Lastly, defendant was not denied the effective assistance of counsel. With regard to defendant's purported hearing impairment and mental incapacity, the record does not reflect that either impacted defendant's ability to participate at trial or his eventual sentencing, and defendant does not show that counsel's failure to more vigorously pursue those issues "lacked a legitimate reason or constituted ineffective assistance" (People v Wojes, 306 AD2d 754, 755 [2003], lv denied 100 NY2d 600 [2003]; see People v Gomez, 67 AD3d 927, 928 [2009]; People v Borom, 55 AD3d 1041, 1042 [2008]). Likewise, there was an obvious strategy behind defense counsel's decision to allow into evidence the laboratory reports identifying the substances sold to the CI as cocaine, as any dispute on that point would only distract from "the theory of [the] defense, i.e., that [defendant] took no part in the" sales to begin with (People v Alexander, 255 AD2d 708, 709 [1998], lv denied 93 NY2d 897 [1999]; see People v Jones, 101 AD3d 1241, 1243 [2012], lv denied 21 NY3d 944 [2013]).

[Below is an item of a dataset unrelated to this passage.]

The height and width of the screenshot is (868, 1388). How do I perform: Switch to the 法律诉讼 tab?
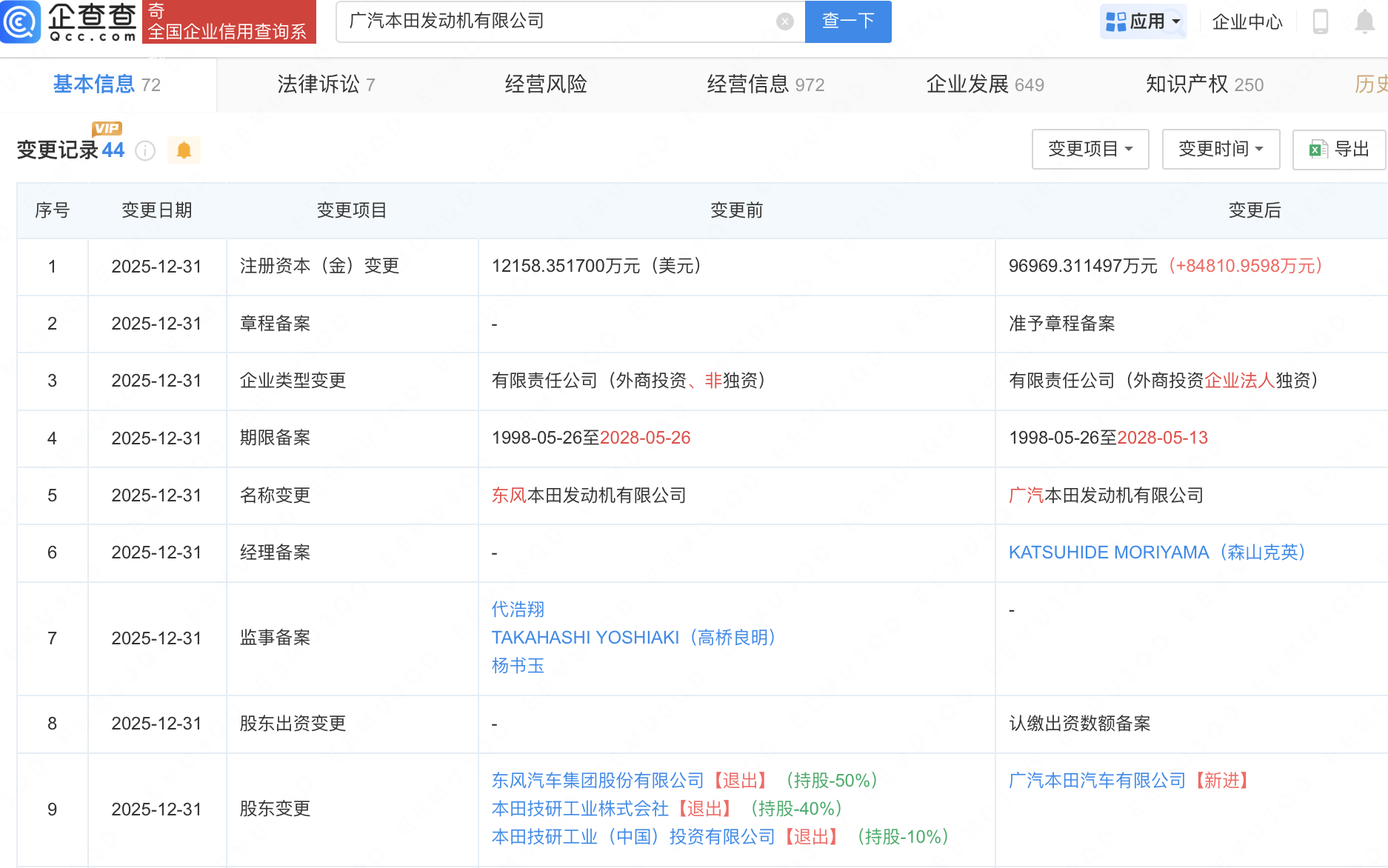(x=326, y=84)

The remaining instances of supposedly ineffective assistance cited by defendant are not persuasive, and our review of "the evidence, the law, and the circumstances of [this] case, viewed in totality and as of the time of the representation, reveal that" he received "meaningful representation" (People v Baldi, 54 NY2d 137, 147 [1981]; see People v Honghirun, 29 NY3d 284, 289 [2017]).

Egan Jr., J.P., Clark, Mulvey and Rumsey, JJ., concur. Ordered that the judgment is affirmed.